My back-of-the-envelope calculation based on the public numbers is that in early January, ICE was arresting about 32 immigrants per day in the interior who had no criminal conviction or pending charge. By early June, these arrests were approximately 453 per day—a 14-fold increase. That is about 50 percent more than the daily average for ICE arrests of immigrants of all types in FY 2024.

This was the predictable result of President Trump’s executive order rescinding ICE guidance, which required ICE to focus on public safety threats. As a consequence, the overall capacity of ICE to make arrests has grown thanks to shifting many resources from the military and other law enforcement agencies into ICE. It is also borrowing from end-of-the-year appropriations to pay for operations today, leaving it $1 billion in the hole. ICE is also detaining more people than ever in squalid, inhumane conditions that are worse than those permitted in prisons where serious violent offenders are serving their sentences.

The White House has ordered ICE to meet an unreasonable quota of 3,000 arrests per day, a target they were nowhere near achieving as of June 14. Agents are complaining about how the quota is undermining public safety in interviews with conservative outlets like the New York Post and Washington Examiner. The White House is focused on “quantity over quality,” one agent told the New York Post. The agents told the Post that ICE’s quota was forcing them to leave “some dangerous criminal illegal migrants on the streets.” ICE shifted away from fugitive operations to focus on asylum seekers at courthouses, immigrants who regularly check in with ICE, and other non-threats.

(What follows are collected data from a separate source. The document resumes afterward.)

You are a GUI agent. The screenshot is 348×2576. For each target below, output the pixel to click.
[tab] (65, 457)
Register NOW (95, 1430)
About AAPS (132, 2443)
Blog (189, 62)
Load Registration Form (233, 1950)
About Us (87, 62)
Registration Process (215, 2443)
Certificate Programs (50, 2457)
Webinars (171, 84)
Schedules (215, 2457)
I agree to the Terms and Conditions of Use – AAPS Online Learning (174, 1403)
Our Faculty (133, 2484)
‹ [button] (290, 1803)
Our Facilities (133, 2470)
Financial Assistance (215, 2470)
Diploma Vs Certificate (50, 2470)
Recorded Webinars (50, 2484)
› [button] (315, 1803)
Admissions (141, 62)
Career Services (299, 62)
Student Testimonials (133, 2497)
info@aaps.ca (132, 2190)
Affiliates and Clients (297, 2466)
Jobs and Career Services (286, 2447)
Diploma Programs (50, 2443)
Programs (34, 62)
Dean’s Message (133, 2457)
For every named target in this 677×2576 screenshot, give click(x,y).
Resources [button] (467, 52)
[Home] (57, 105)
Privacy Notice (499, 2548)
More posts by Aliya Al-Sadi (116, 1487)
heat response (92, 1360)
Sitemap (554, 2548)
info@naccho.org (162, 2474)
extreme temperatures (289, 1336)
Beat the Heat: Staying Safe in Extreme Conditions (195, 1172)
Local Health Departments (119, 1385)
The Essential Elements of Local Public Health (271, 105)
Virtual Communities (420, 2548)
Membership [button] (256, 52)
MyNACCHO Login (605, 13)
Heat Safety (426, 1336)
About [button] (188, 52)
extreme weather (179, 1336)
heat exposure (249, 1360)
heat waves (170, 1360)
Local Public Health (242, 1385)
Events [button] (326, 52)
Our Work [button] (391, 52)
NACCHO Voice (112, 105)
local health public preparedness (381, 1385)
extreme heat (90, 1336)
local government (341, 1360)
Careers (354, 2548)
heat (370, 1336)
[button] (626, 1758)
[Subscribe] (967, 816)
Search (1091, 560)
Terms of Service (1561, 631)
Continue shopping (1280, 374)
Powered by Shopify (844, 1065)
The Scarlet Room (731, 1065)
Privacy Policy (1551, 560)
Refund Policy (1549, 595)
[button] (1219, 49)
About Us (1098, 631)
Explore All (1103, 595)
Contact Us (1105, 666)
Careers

ICE’s deportation agenda is not what is being advertised to the American public. ICE is not interested in prioritizing public safety, yet it constantly pretends that anyone who objects to its tactics and priorities is defending violent criminals. But violent criminals are not ICE’s primary focus. Indeed, it now has no focus altogether. That’s the essence of mass deportation: it is indiscriminate, unfocused, and chaotic. Congress should mandate more transparent reporting from ICE and require that it target only those who pose genuine threats to public safety.